Currently, tolvaptan is available as a disease modifying therapy in Japan, Canada, the United States and also in Europe, where it has recently been approved [23]. Before, only co-morbidities could be treated. Besides this new medical treatment, lifestyle factors are particularly important for ADPKD patients to reduce risk factors and strengthen resources that can help prolong and stabilize renal function until end-stage renal disease (ESRD). Therefore, avoiding potential risk factors in lifestyle has been attributed an important role to delay the disease progression in patients with ADPKD.

Our results have to be interpreted in the context of the study design and setting. First, one limitation is the measurement of coffee consumption as the only source of caffeine (e.g. no soda, black tea or energy drinks were evaluated). Although it is difficult to capture coffee consumption differently, self-reported coffee consumption may be prone to misclassification, which may result in biased results. A limitation of our study is that self-reported coffee consumption does not include other sources of caffeine like cola, energy drinks and black tea. Second, the number of follow-up visits may still be too low and we may have missed important long-term effects. Moreover, our subjects did not routinely undergo genetic testing during the study visits.
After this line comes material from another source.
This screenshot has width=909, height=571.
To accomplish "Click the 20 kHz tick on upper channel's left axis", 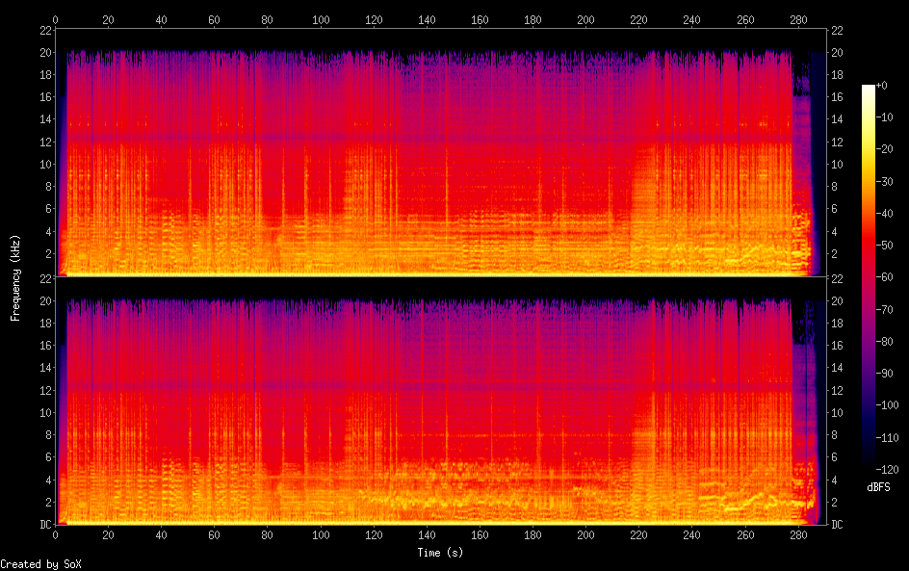I will pyautogui.click(x=44, y=52).
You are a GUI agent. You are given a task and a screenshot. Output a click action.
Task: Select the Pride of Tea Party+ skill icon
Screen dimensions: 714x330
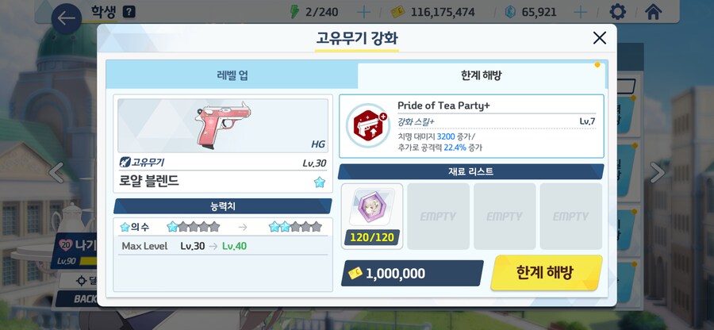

However, based on the mean annual kidney growth rate of 9.43% and the median kidney size at baseline of 894.51 cm3, it is very likely that the vast majority of our patients had PKD1 mutations.

Strengths of the presented study include its longitudinal design, the comprehensive statistical approach, the careful measurement of kidney volume and function and the well-described cohort of untreated ADPKD patients at an early disease stage.

We believe that our results are a major step forward to elucidate the role of coffee consumption in ADPKD patients. The current evidence in patients with ADPKD including this longitudinal study does not suggest an association between coffee consumption and disease progression. It may be too early to frame a recommendation for coffee consumption but it is time to at least lift the current recommendation to ‘strictly avoid’ coffee consumption. In order to come up with stronger and evidence-based recommendations, additional studies are needed to strengthen the causal inference between coffee consumption and disease progression. Additional prospective cohort studies would show how consistent the results are across studies, if there is a dose–response relationship, if there are subgroups of ADPKD patients who have different effects of coffee consumption, and if longer follow-up reveals a protective effect of coffee consumption.

In conclusion, this is the first prospective longitudinal study to investigate the long-term effect of coffee consumption in an ADPKD population, carefully controlled for confounding. Our results suggest that drinking coffee is not a risk factor for ADPKD progression and question the current recommendations against coffee consumption.